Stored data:
====

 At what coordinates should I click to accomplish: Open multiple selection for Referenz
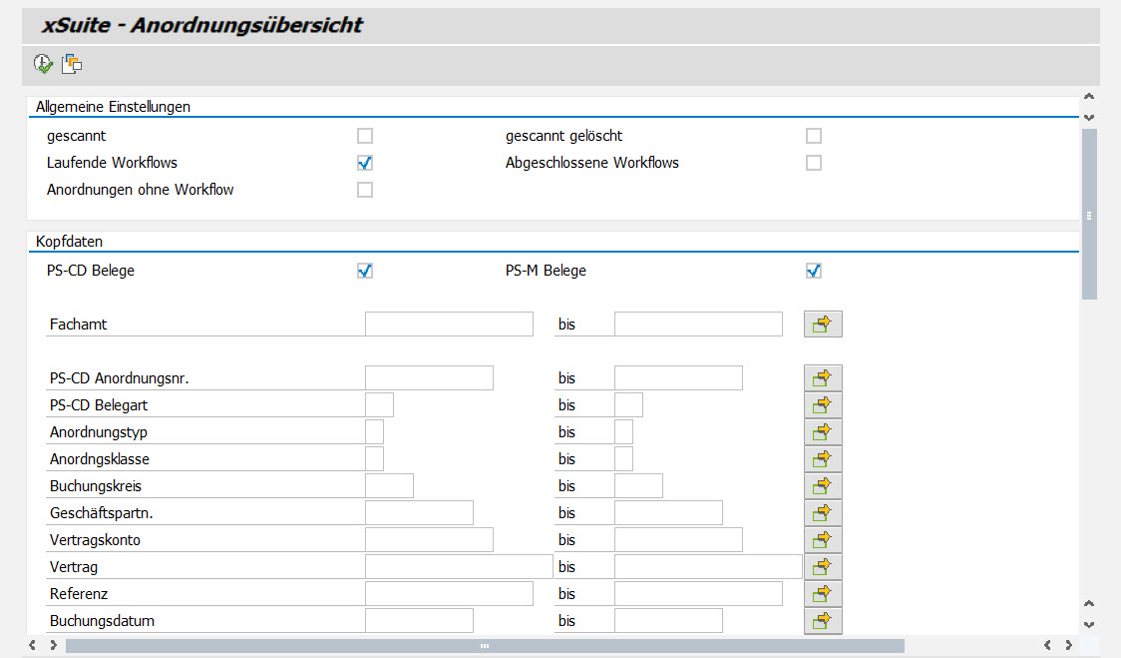click(822, 593)
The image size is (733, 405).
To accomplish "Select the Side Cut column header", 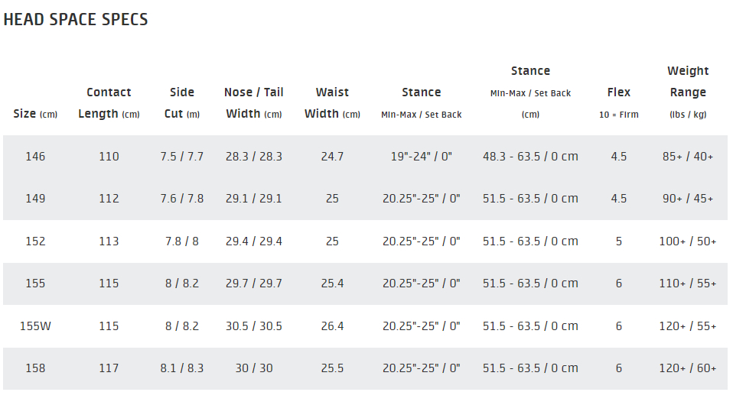I will 182,102.
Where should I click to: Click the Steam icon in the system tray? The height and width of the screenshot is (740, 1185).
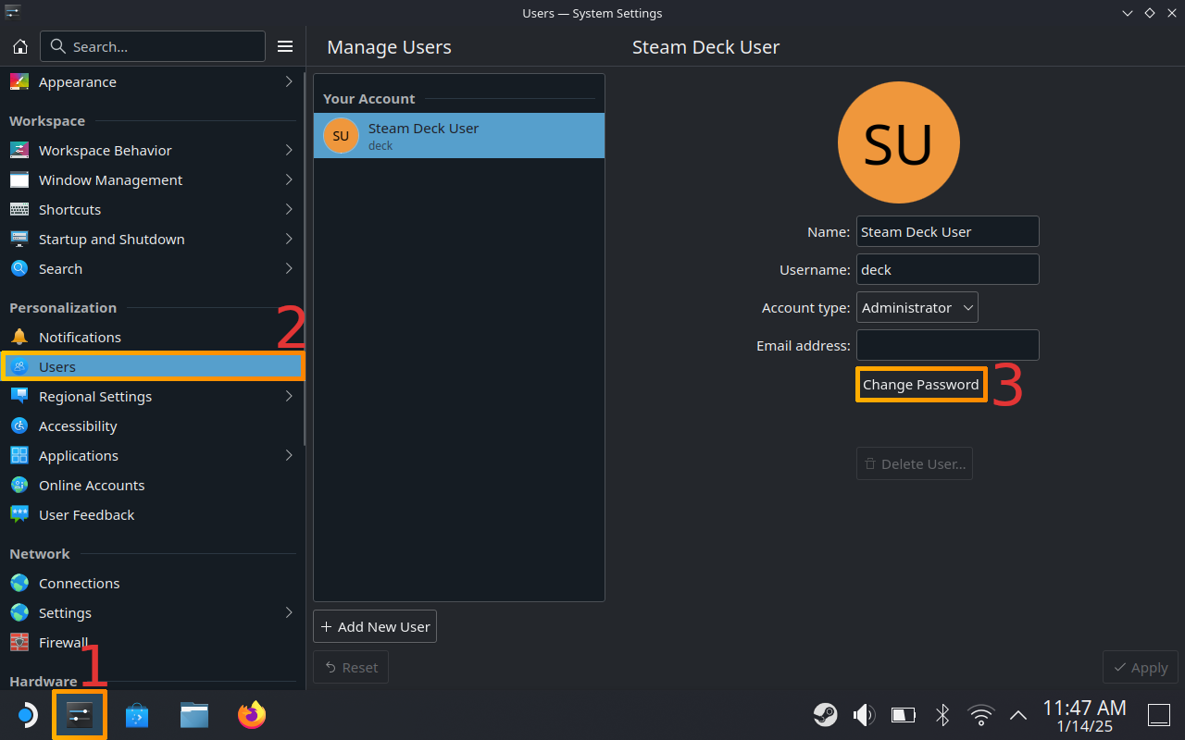click(825, 714)
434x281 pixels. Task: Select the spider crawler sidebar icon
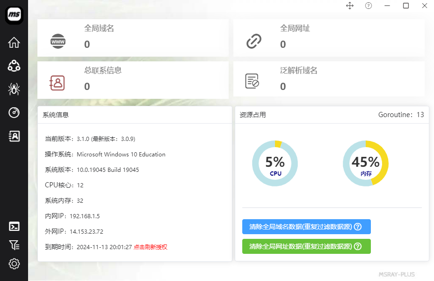pos(14,89)

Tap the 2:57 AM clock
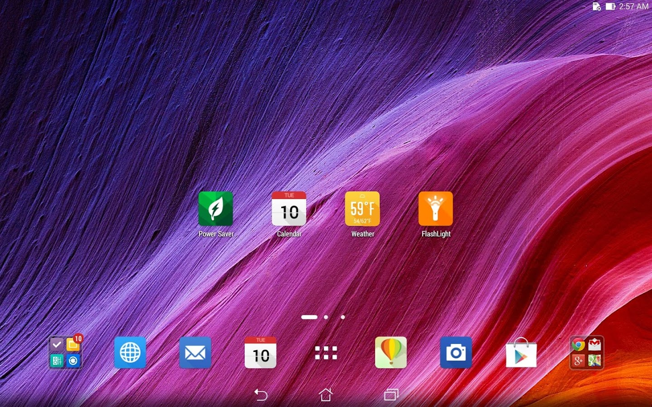point(634,6)
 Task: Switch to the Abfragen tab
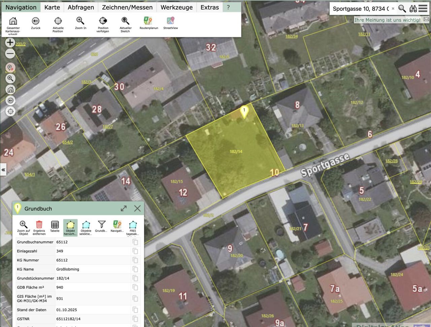pyautogui.click(x=81, y=7)
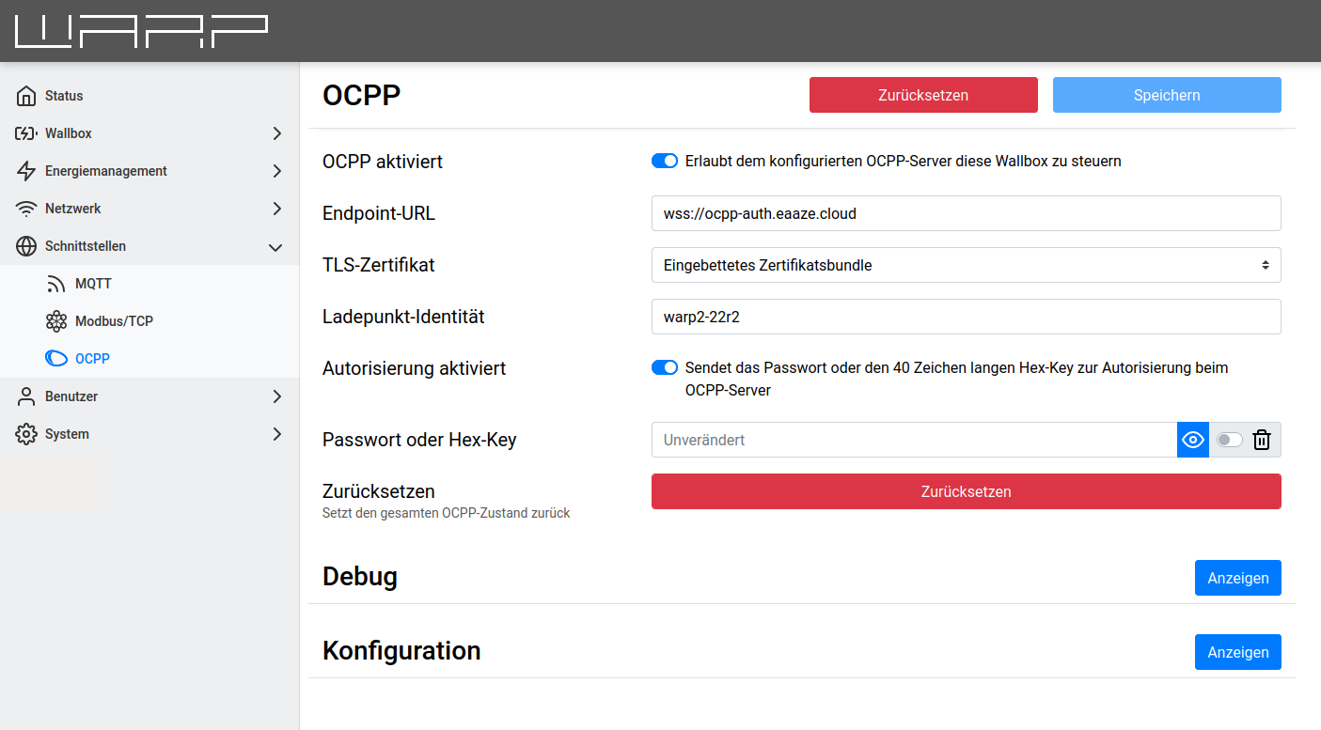Click the Energiemanagement lightning bolt icon

click(26, 171)
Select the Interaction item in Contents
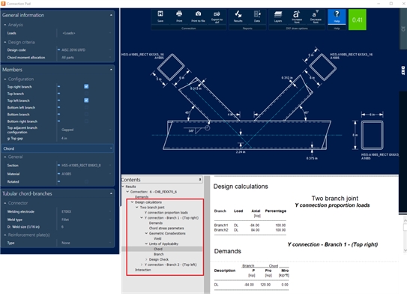 tap(142, 270)
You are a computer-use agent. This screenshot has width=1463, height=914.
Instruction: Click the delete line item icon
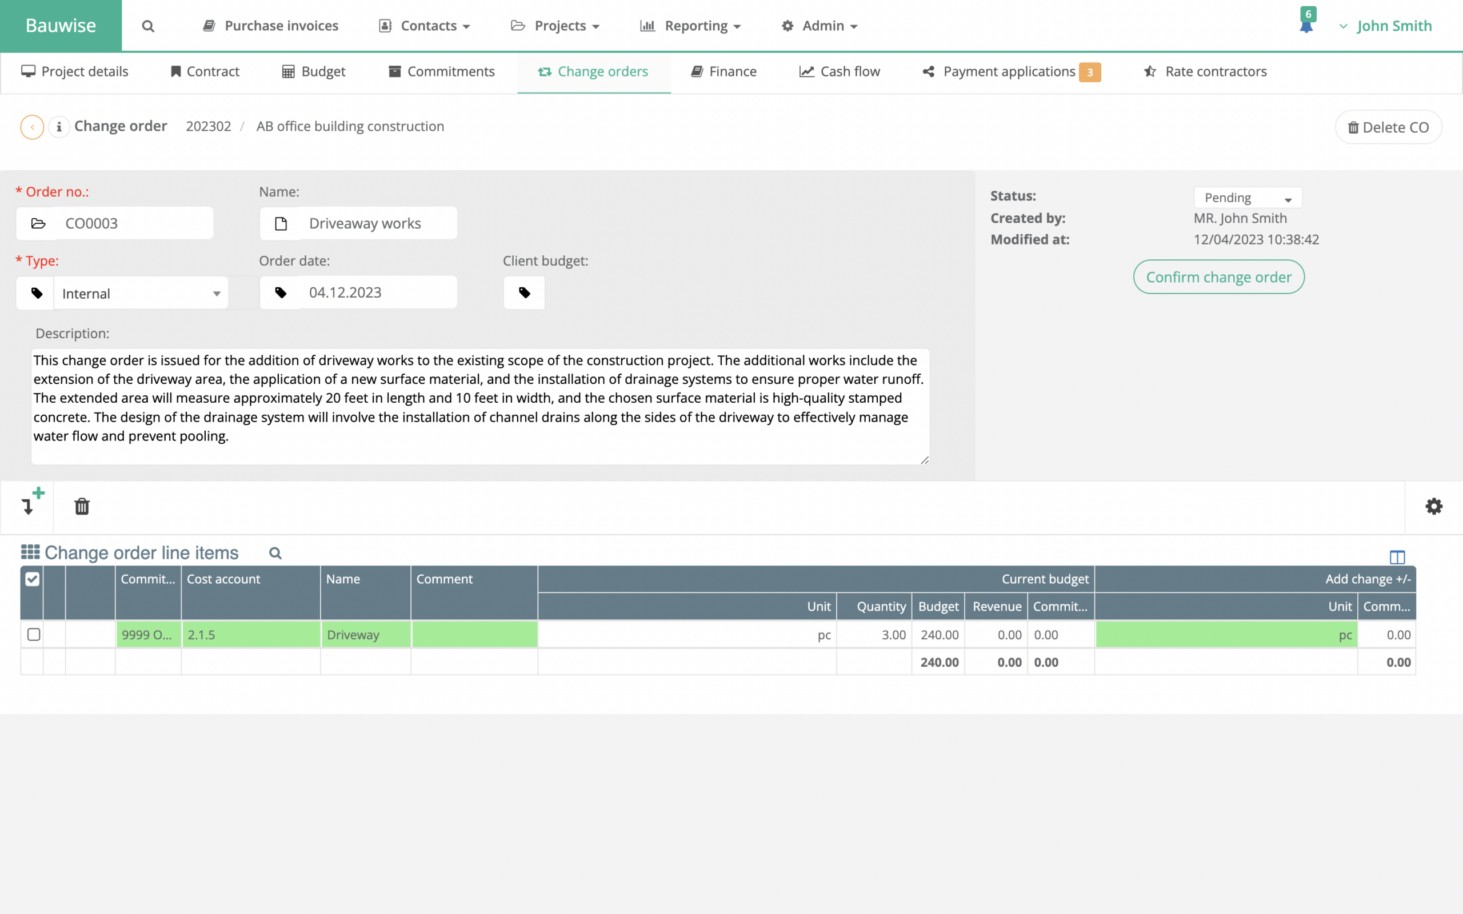82,507
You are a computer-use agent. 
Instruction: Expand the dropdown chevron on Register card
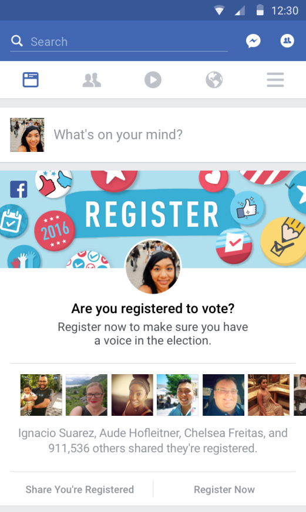[290, 186]
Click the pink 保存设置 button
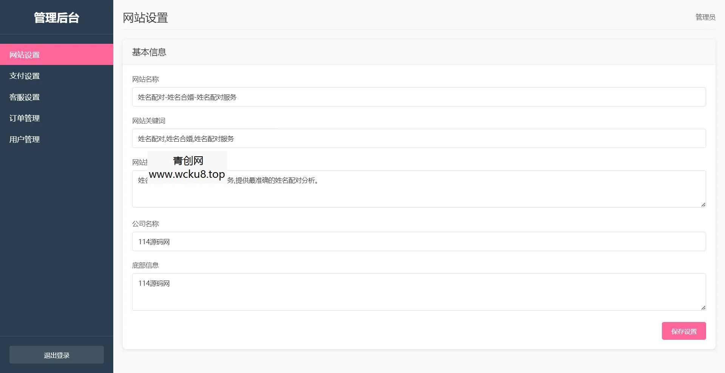725x373 pixels. (683, 331)
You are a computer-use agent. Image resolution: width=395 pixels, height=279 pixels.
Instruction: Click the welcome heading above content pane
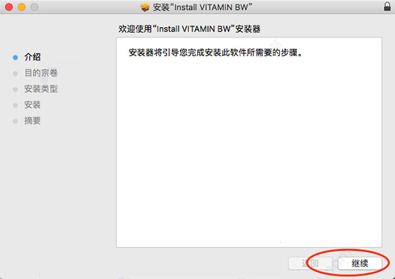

====

Exercise prompt — From the line that contains "Tap the 2:57 AM clock" down to the last line of the entries above, copy every line exactly and leave out the pictures.

Response to the exercise —
Tap the 2:57 AM clock
point(634,6)
 Task: Switch to the Abfragen tab
pyautogui.click(x=81, y=7)
Click the Energiemanagement lightning bolt icon

click(26, 171)
Select the Interaction item in Contents
 tap(142, 270)
You are a computer-use agent. This screenshot has width=1463, height=914.
Instruction: Click the delete line item icon
82,507
You are a computer-use agent. 
Instruction: Expand the dropdown chevron on Register card
[290, 186]
Click the pink 保存设置 button
725x373 pixels. (683, 331)
You are a computer-use agent. Image resolution: width=395 pixels, height=279 pixels.
Instruction: Click the welcome heading above content pane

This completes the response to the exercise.